In October, I reported two security issues to Okta’s auth0/nextjs-auth0 project, here and here. The latter bug, an oauth parameter injection, allows for a range of types of abuse, like scoping tokens for unintended services, setting redirect_uri and scope to arbitrary values to leak tokens, and so on.

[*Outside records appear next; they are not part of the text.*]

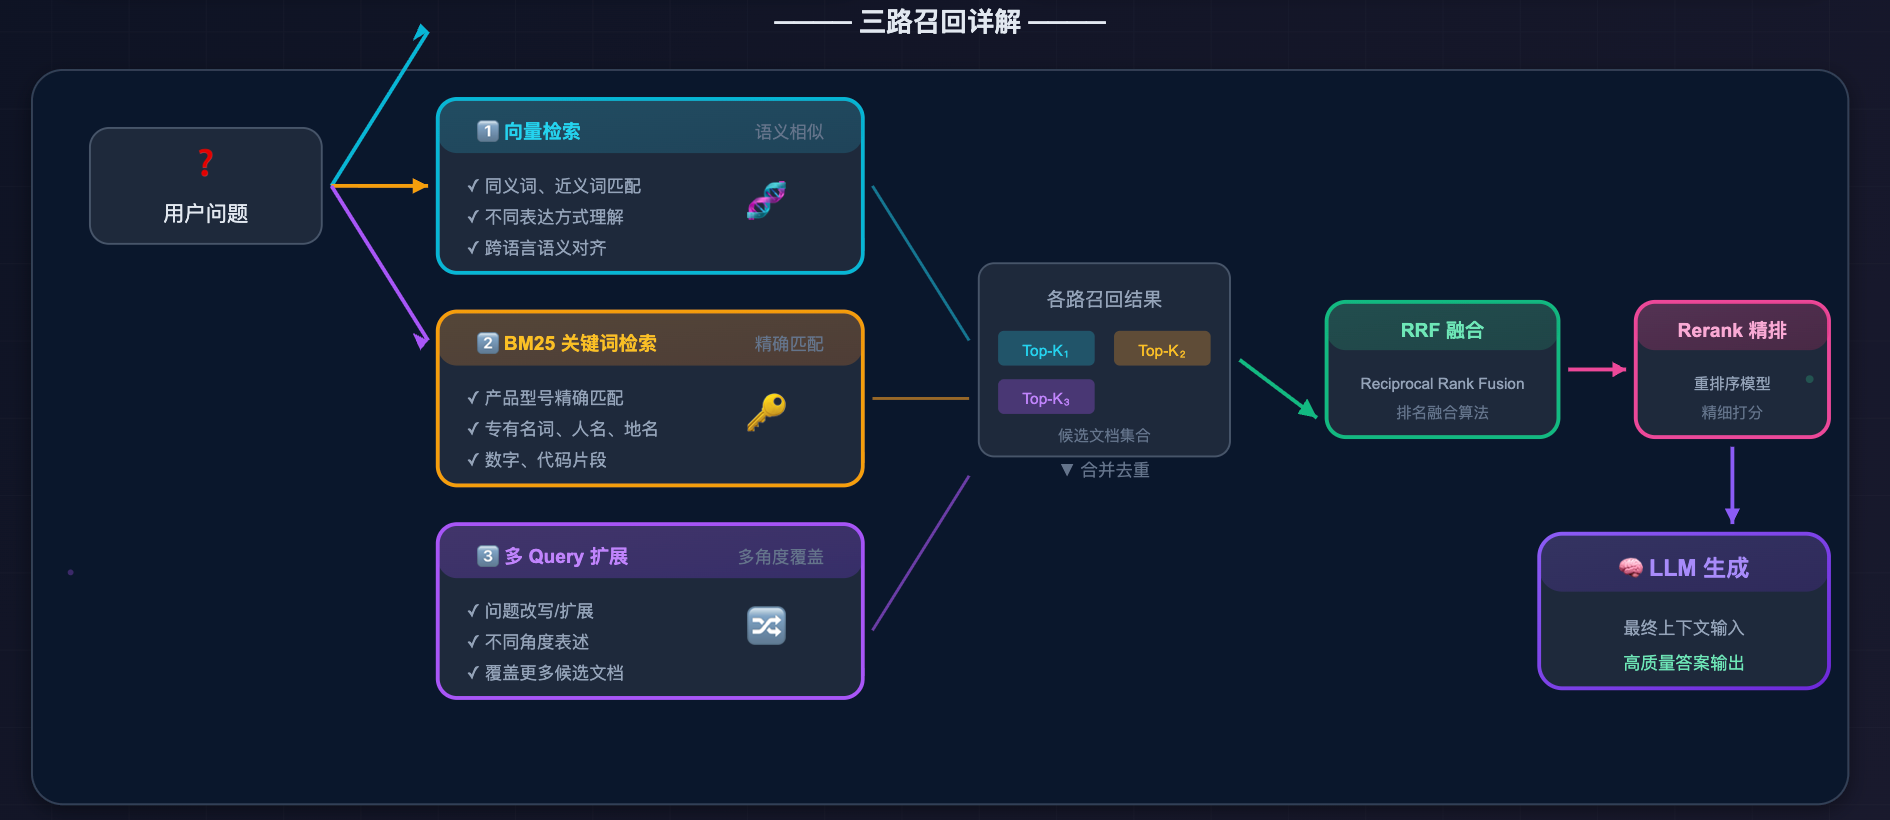Click the RRF 融合 node title
1890x820 pixels.
pos(1442,330)
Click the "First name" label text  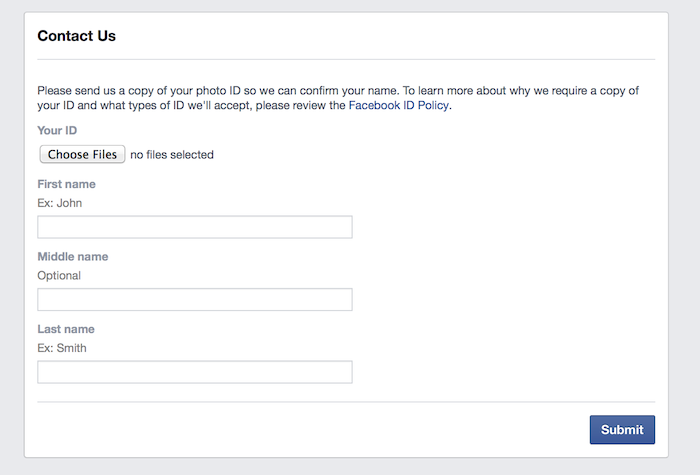click(x=66, y=184)
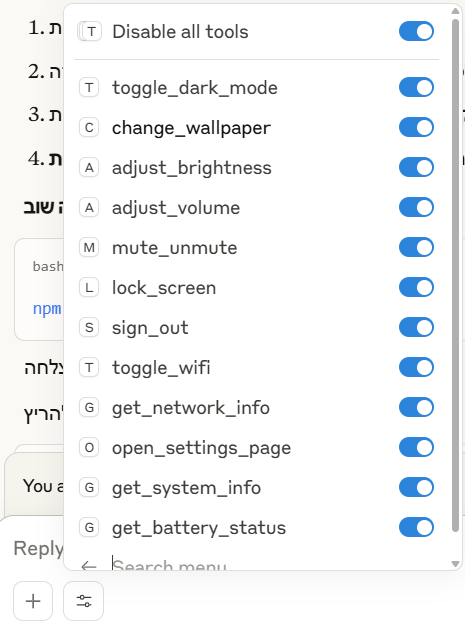465x630 pixels.
Task: Click the C icon beside change_wallpaper
Action: pyautogui.click(x=89, y=128)
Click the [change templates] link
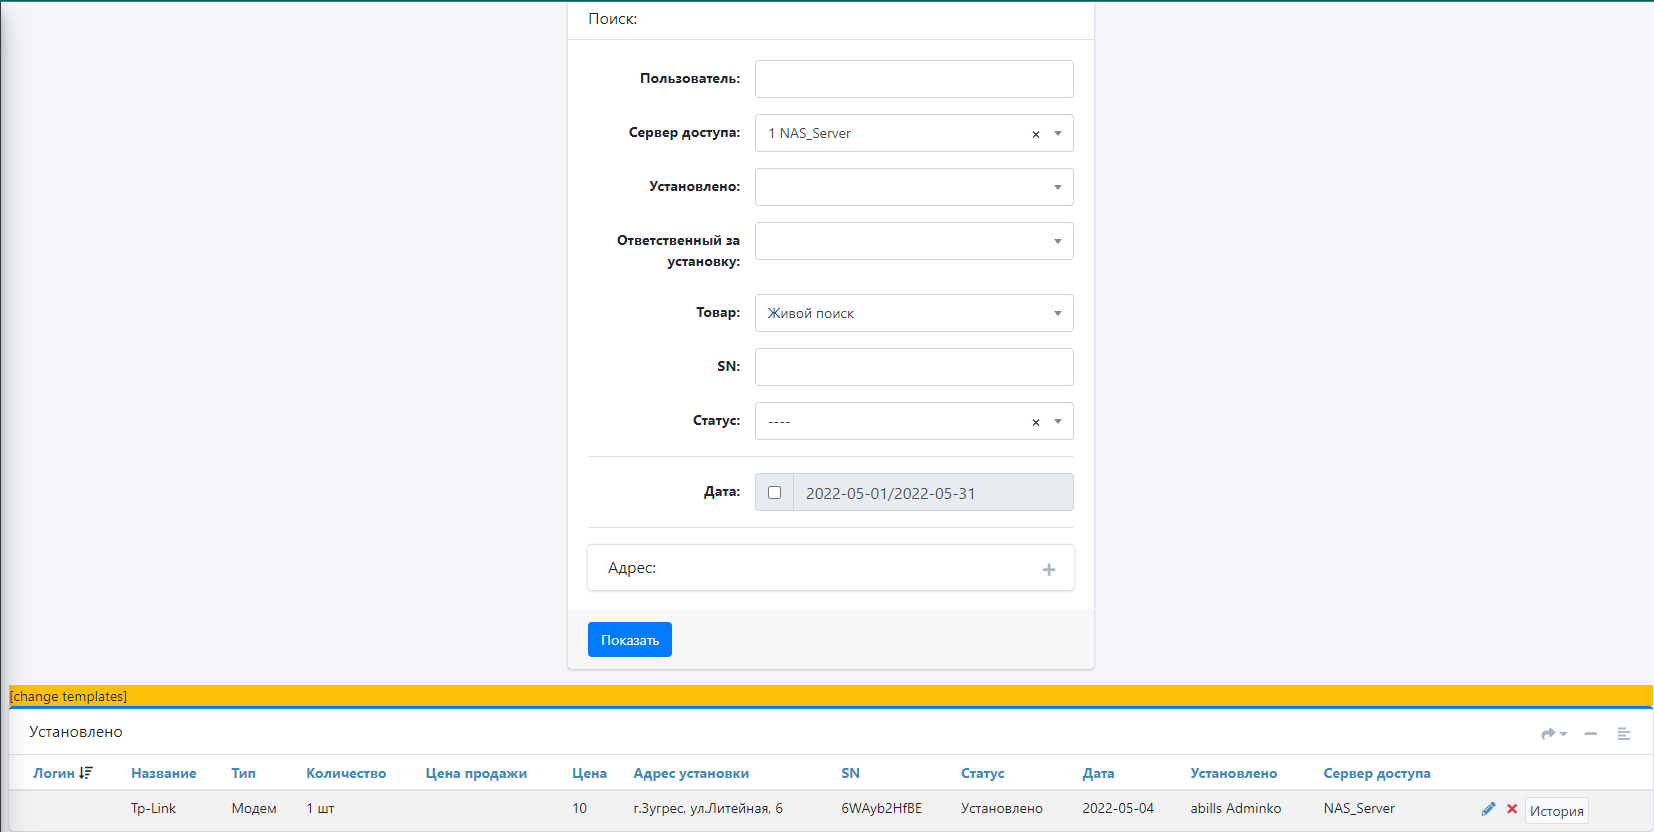The image size is (1654, 832). (x=69, y=696)
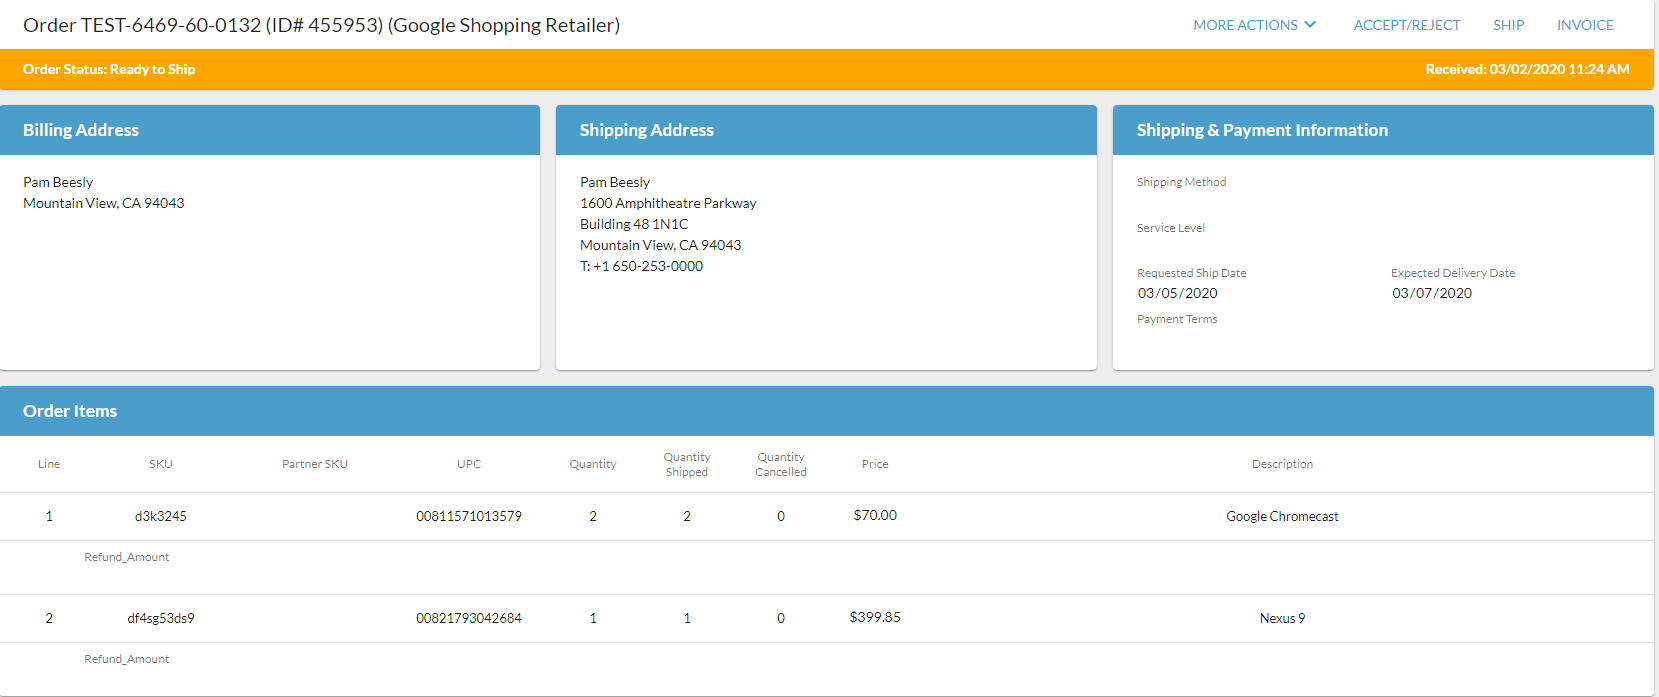Click the Quantity Shipped column header
Screen dimensions: 1659x697
point(687,464)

The patch was simple enough, so I opened a PR:
diff --git a/src/server/helpers/with-page-auth-required.ts b/src/server/helpers/with-page-auth-required.ts index 41af2dfe..f07046b8 100644 --- a/src/server/helpers/with-page-auth-required.ts +++ b/src/server/helpers/with-page-auth-required.ts @@ -196,7 +196,7 @@ export const appRouteHandlerFactory = : opts.returnTo; const { redirect } = await import("next/navigation.js"); redirect( - `${config.loginUrl}${opts.returnTo ? `?returnTo=${returnTo}` : ""}` + `${config.loginUrl}${opts.returnTo ? `?returnTo=${encodeURIComponent(returnTo)}` : ""}` ); } return handler(params);
All’s well that ends well, right? Obviously, no.

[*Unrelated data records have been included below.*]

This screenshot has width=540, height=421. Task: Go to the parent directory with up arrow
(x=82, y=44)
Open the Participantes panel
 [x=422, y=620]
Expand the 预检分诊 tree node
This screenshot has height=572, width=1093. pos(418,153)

The PR, 3 weeks later, was closed by the maintainer, an auth0 (an Okta company) employee, with the following comment:
This change is superseded by #2413. This was done to ensure that commits are signed. Orignal contribution history has been preserved. Hence closing this PR now.
Hmm, let’s take a look at that PR:
auth0/nextjs-auth0 #2413
Hmm. That patch looks familiar. And who is Simen Olsen?